Identity for $\sin n\alpha + \sin n\beta + \sin n\gamma$ where $\alpha+\beta+\gamma = \pi$.

Question

Is my conjecture below true?

If $\alpha, \beta, \gamma$ are the angles of a triangle, then $$\sin n\alpha + \sin n\beta + \sin n\gamma = \pm 4\cos\frac {n\alpha}2\cos\frac{n\beta}2\cos\frac{n\gamma}2,~n\text{ is odd}$$ $$\sin n\alpha + \sin n\beta + \sin n\gamma = \pm 4\sin\frac {n\alpha}2\sin\frac{n\beta}2\sin\frac{n\gamma}2,~n\text{ is even}$$

I've seen the formulas for $n=1$ and $n=2$ pop around here and there. Then recently someone showed a textbook print with the formula for the case $n=3$ (from which book, I have no idea) and now I wonder if this general case holds.

Particular cases have already been asked and answered here on this site. For $n = 1$ a proof of the formula may be found, for instance, here or here. For $n=2$, you may look here. For $n=3$ the expression is equivalent to the one mentioned in this post.

Answer 1

Yes; one way to prove it starts with the following lemma:

Lemma: For complex numbers $x, y, z$ we have $$ \overline {xyz} + \overline xyz + x\overline yz + xy\overline z = 4\mathfrak{Re}(x)\mathfrak{Re}(y)\mathfrak{Re}(z) + 4\mathfrak{Im}(x)\mathfrak{Im}(y)\mathfrak{Im}(z)i.$$

I leave you to prove the lemma (can be done algebraically by expanding each complex number into real and imaginary parts and distributing).
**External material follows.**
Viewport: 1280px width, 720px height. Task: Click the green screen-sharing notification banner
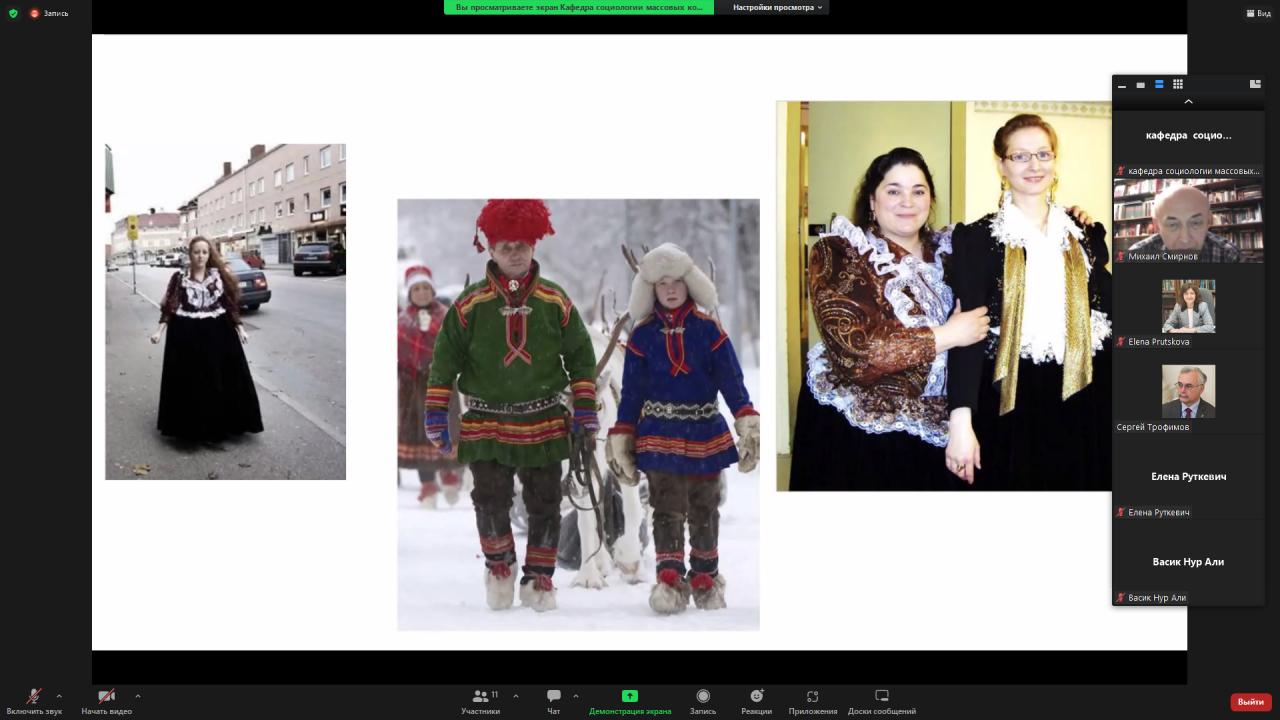coord(578,7)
We now choose: $x = e^{n\alpha i/2} = \cos\left(\frac{n\alpha}{2}\right) + \sin\left(\frac{n\alpha}{2}\right)i$, $y = e^{n\beta i/2}= \cos\left(\frac{n\beta}{2}\right) + \sin\left(\frac{n\beta}{2}\right)i$,$ z = e^{n\gamma i/2}= \cos\left(\frac{n\gamma}{2}\right) + \sin\left(\frac{n\gamma}{2}\right)i$ and calculate the following product:

$$xyz = e^{n\alpha i/2}e^{n\beta i/2}e^{n\gamma i/2} = e^{n(\alpha+\beta+\gamma)i/2} = e^{n\pi i/2} = \left(e^{\pi i/2}\right)^n=i^n = \begin{cases}1 & \text{ if } n\equiv 0 \mod 4, \\ i & \text{ if } n\equiv 1 \mod 4, \\ -1 & \text{ if } n\equiv 2 \mod 4, \\ -i & \text{ if } n\equiv 3 \mod 4. \\ \end{cases}$$

We can also calculate $$\overline xyz = e^{-n\alpha i/2}e^{n\beta i/2}e^{n\gamma i/2} = e^{n(\beta+\gamma-\alpha)i/2} = e^{n(\pi-2\alpha)i/2} = e^{(n\pi/2 - n\alpha) i}$$ where

$$e^{(n\pi/2 - n\alpha)i} = \begin{cases}\cos(n\alpha)-\sin(n\alpha)i & \text{ if } n\equiv 0 \mod 4, \\ \sin(n\alpha)+\cos(n\alpha)i & \text{ if } n\equiv 1 \mod 4, \\ -\cos(n\alpha)+\sin(n\alpha)i & \text{ if } n\equiv 2 \mod 4, \\ -\sin(n\alpha)-\cos(n\alpha)i & \text{ if } n\equiv 3 \mod 4. \\ \end{cases},$$ and symmetric results hold for the other two terms. Combining these calculations yields, in the case that $n$ is even (0 or 2 $\mod 4$): $$\left[1 + \cos(n\alpha) + \cos(n\beta) + \cos(n\gamma)\right]-\left[ \sin(n\alpha) + \sin(n\beta) + \sin(n\gamma)\right]i = 4(-1)^{n/2}\left(\cos\left(\frac{n\alpha}{2}\right)\cos\left(\frac{n\beta}{2}\right)\cos\left(\frac{n\gamma}{2}\right) + \sin\left(\frac{n\alpha}{2}\right)\sin\left(\frac{n\beta}{2}\right)\sin\left(\frac{n\gamma}{2}\right)i\right].$$ Matching imaginary parts on both sides yields your identity. Similarly, in the case that $n$ is odd we have $$\left[ \sin(n\alpha) + \sin(n\beta) + \sin(n\gamma)\right] + \left[-1 + \cos(n\alpha) + \cos(n\beta) + \cos(n\gamma)\right]i = 4(-1)^{(n-1)/2}\left(\cos\left(\frac{n\alpha}{2}\right)\cos\left(\frac{n\beta}{2}\right)\cos\left(\frac{n\gamma}{2}\right) + \sin\left(\frac{n\alpha}{2}\right)\sin\left(\frac{n\beta}{2}\right)\sin\left(\frac{n\gamma}{2}\right)i\right]$$ and matching the real parts on both sides yields your identity.